Assigned task: Return an exact copy of the lines from the one holding "Task: Go to Application Management" to the end of the data, including both the starting and final lines. Leave the pictures out.

Provided material:
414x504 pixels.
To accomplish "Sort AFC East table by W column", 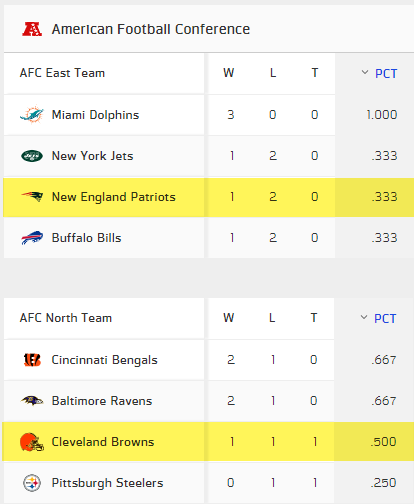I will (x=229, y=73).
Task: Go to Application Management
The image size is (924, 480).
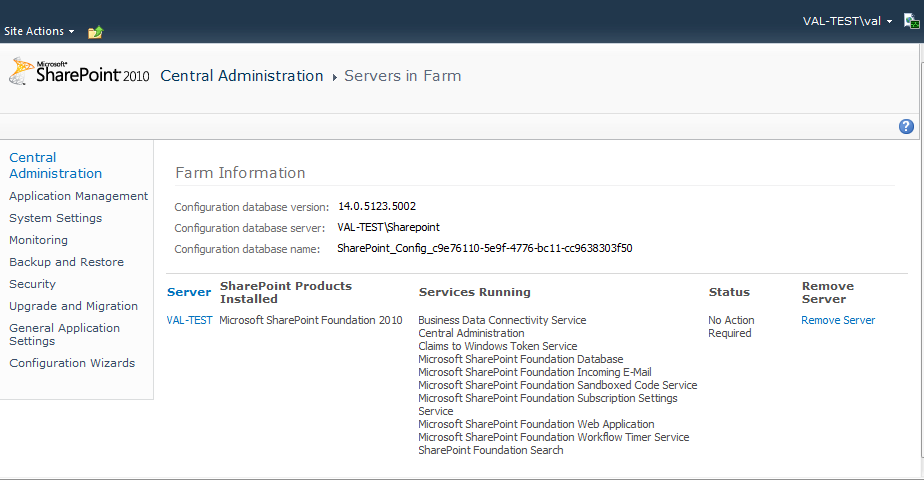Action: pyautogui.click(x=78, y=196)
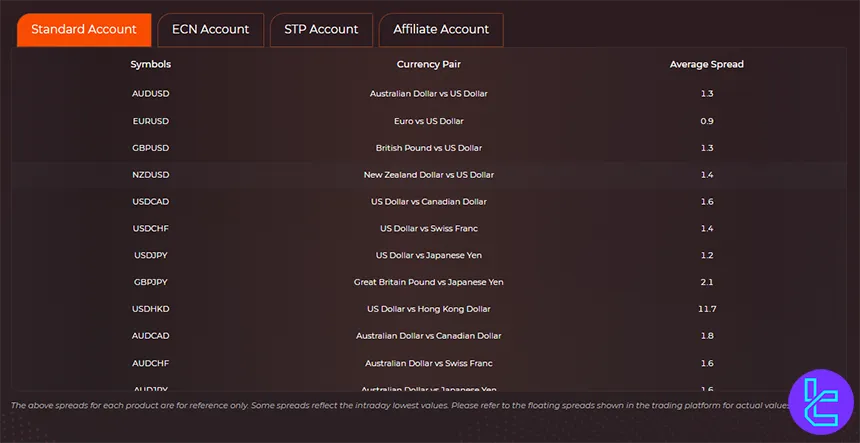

Written answer:
Task: Go to Application Management
The image size is (924, 480).
Action: pyautogui.click(x=78, y=196)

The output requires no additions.